The 4am mouse was one of the features of the smallest among the telescopes at the Fred Lawrence Whipple Observatory. Whippe was the revered scientist that discovered what comets really are: loose mixtures of ice and rocks that hurls through space leaving a trail of shooting stars and glowing ions. Dirty snowballs, he called them, that the sun makes pretty. I remember Fred, still working in his eighties at the central facility in Cambridge, never missing a Colloquium on Thursdays. Always climbing the stairs leaning on the side, to let young people pass in front of him. Because young people have a lot to do and should walk fast, he used to say.

View from Mt. Hopkins
The other feature of the telescope was its own dual-channel infrared camera. Designed to take images simultaneously at two different colors of light, it was equipped with two sensors: a "blue" channel tuned to recording (you guessed) bluer light, and a "red channel" capable to make images in redder light. Except that, since both channels were only sensitive to the invisible infrared (redder than red), these were more like the "black" and "blacker" channel, from the point of view of human sight. The problem with the camera was that it was moody. Every night, at about the same time the mouse got out of its hole, the blue channel stopped working. The first time it happened I panicked. Oh my, what did I do wrong? Did I break it? Should I call the support astronomer in Tucson, wake him up in the middle of the night, and tell him I screwed up? Then I remembered the manual: everything has manuals that nobody reads, and the solution of my problem was there, first line in the FAQ. Apparently it wasn't something I did, or the camera having a sudden attack of musophobia. It was just the "blue" channel being lonely. The solution spelled in the manual was to go to the telescope chamber, hug the big electronic box attached to the cryostat with the detectors, and the blue channel would mysteriously restart to work. Sometimes it just takes a spoonful of sugar.

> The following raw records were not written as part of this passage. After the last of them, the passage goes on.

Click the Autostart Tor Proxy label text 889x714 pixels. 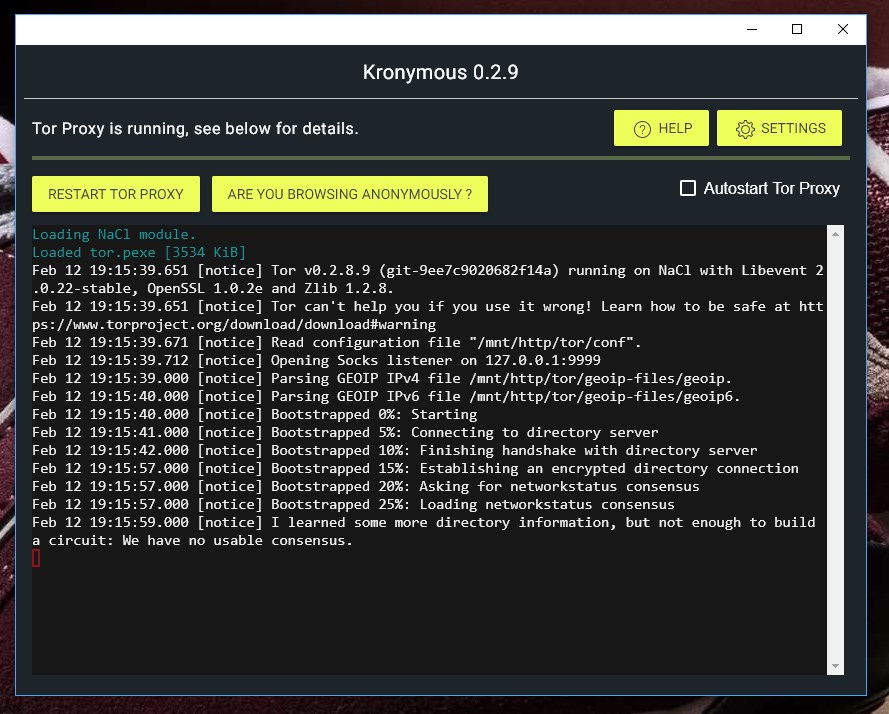click(x=772, y=188)
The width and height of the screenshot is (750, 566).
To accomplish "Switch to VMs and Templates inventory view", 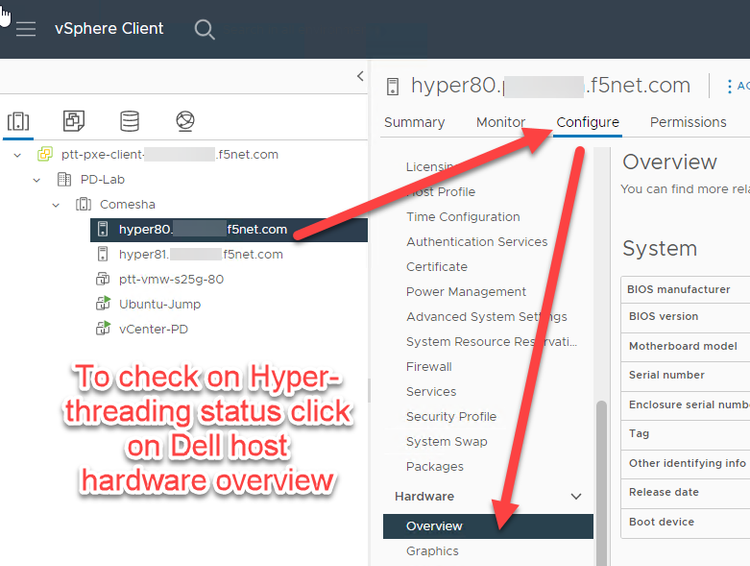I will [74, 121].
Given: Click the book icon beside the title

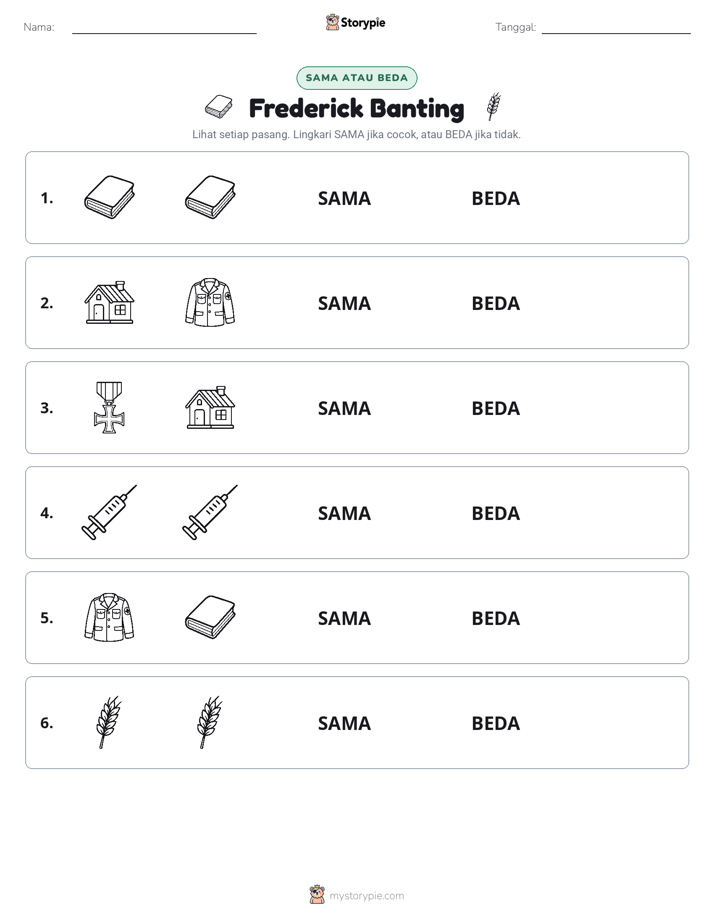Looking at the screenshot, I should [x=219, y=107].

As a graduate student, I spent many nights at the 48-inch telescope, its mouse and the marvin-esque camera with its blue-channel blues. It is a great telescope, simple enough for a student to use without the assistance of an operator. That's when a student learns more: when the camera gets moody and one has to troubleshoot its depression without the safety net of a "grownup" astronomer. Until recently, access to similar telescopes was offered to the community through the National Optical Astronomy Observatory: these facilities were essential for the training of students from small institutions, that do not have guaranteed access to private telescopes. With the funding cuts in last year's sequestration and the flat research budgets following the great recession, the National Science Fundation has however reviewed the portfolio of facilities that is capable to support. While this was necessary to allocate the funding for the new large telescopes of the future, it had the consequence of dramatically reducing the available "public" time on these same small telescopes which are the bread-and-butter for the training of graduate students. This will not affect large universities and organizations that have their "private" telescope time, but will be felt by the smaller institutions, increasing the gap between the "have" and "have not" in astronomical science.

Souther Arizona, view from Mt. Hopkins, FLWO (December 14, 2005)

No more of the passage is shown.